著者 東ちひろ(ひがし・ちひろ)プロフィール

著者 東ちひろ(ひがし・ちひろ)

 幼稚園講師、小学校教諭、中学校相談員、教育委員会勤務を経て、現在は「東ちひろマザーズセラピー」を主宰。上級教育カウンセラー、日本カウンセリング学会認定カウンセラー、生涯学習開発財団認定コーチ。

「言うことを聞かなくなってきた子」の育て方 思春期に入る前に知っておきたいこと」の感想

 実は、Amazonの読み放題Kindle Unlimitedでダウンロードしたものの、ずっと放置して読んでいなかった本。

 読み始めたら、
「なんでもっと、早く読まなかったんだろう」
 と思った。

 この手の育児書や子育て関連本に共通して言えることだけど、
「自分がこれまでやってきた事が、間違いだらけだった」
 と気付かされる。
 私は正に「ガミガミ、クドクド、ネチネチ」言うタイプ。
 言えばいつかは変わってくれる、気づいてくれると思っていたけど、実はどんどん、子どもに反抗的な気持ちを芽生えさせていた。

 Amazonのレビューを見ると「自分は嫌な目に遭ったのに、子供には優しくしないといけないのか。納得できない」という意見がある。
 確かに、私も親から「ガミガミ、クドクド、ネチネチ」言われ、昭和の時代だったから虐待もあった。
 親だけでなく、学校の教師なども殴ったり、棒で叩いたりというのが日常茶飯事の時代だった。

 私自身の「ココロ貯金」なんて、赤字。マイナス残高。しかも親はもうこの世にいないから、その赤字は一生負債のままだろう。

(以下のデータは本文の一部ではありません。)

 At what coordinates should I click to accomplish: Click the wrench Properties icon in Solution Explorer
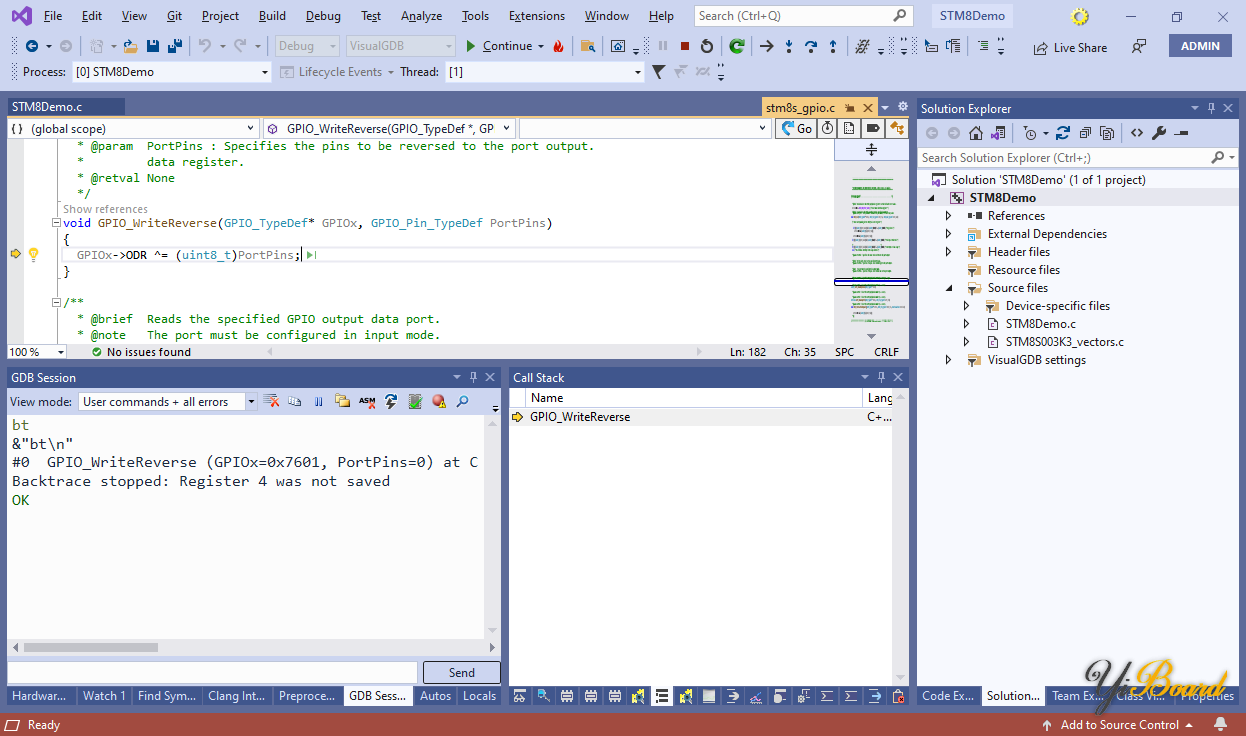pyautogui.click(x=1159, y=133)
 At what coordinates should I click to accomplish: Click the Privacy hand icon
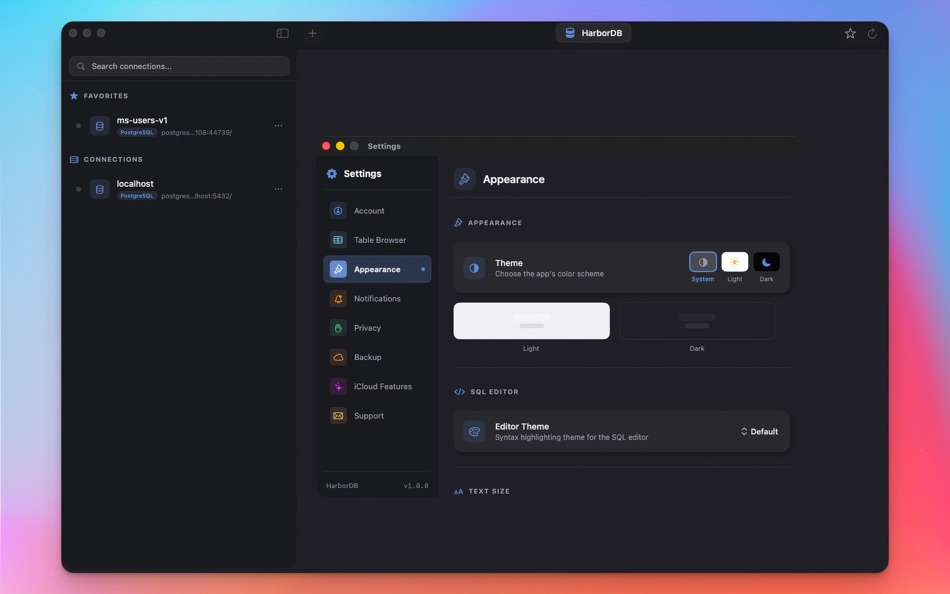[339, 327]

 「自分は嫌な目に遭ったのに・・・」というレビュー主の気持ちはよく分かる。
 そんな事言うなよと思う反面、まあ、わかるよ、そーだよなあという強い共感。
 だからと言って、「納得できない」と言っていたら、子どもの反抗は続くだろう。

 納得できない。確かに親に虐待され、ココロ貯金を目減りされ、嫌な記憶や悲しい気持ちが勝る過去しか持ち合わせていない自分だが、心を鬼にしても、
「負の連鎖を断ち切るんだ」
 と思いたい。

 親から受けた虐待や、嫌な出来事は、自分の胸の奥にしまって、墓場まで持っていくしかない。

 かつて作家の森瑶子が、
「自分は親から愛されたという記憶がない」
 とエッセイに書いていた。愛された記憶のない人間は、人を愛せないという内容だった。
 記憶の中にある母は、いつも猛禽類のような険しい目で見つめる怖い母でしかなかったと・・・書いてあるのを読んで「私の母そっくり」と思ったのが忘れられない。

 もう昭和にあったような、子どもはとにかく厳しく育てろという時代ではないのだ。
 かつて「スパルタ教育」という本を書いた石原慎太郎だが、息子の石原良純はインタビューで、
「よく“お父さんのスパルタ教育で育てられたんですか”と聞かれますが、親父に怒られたこともめったにないし、ブン殴られた記憶もありません」(女性自身インタビューより
 と答えている。

 「うちは厳しくやっています」「子どもが言うことを聞かないのでビシッと叱っています」が、とにかく大間違いであり、無意味であることを痛感させられた本。

 こういった「子育て法」や対処法、もっと共通認識を持って、社会に広がってほしい。

 未だに「言うことを聞かないのでお説教する」という、旧時代的な価値観が蔓延している。
 親だけでなく、教育現場でも、虐待こそ無くなったものの、「ガミガミ、クドクド、ネチネチ」言って子のココロ貯金を目減りさせる教育者がいる。

 もうそんな子育てはやめましょう!と声を大にして言いたい。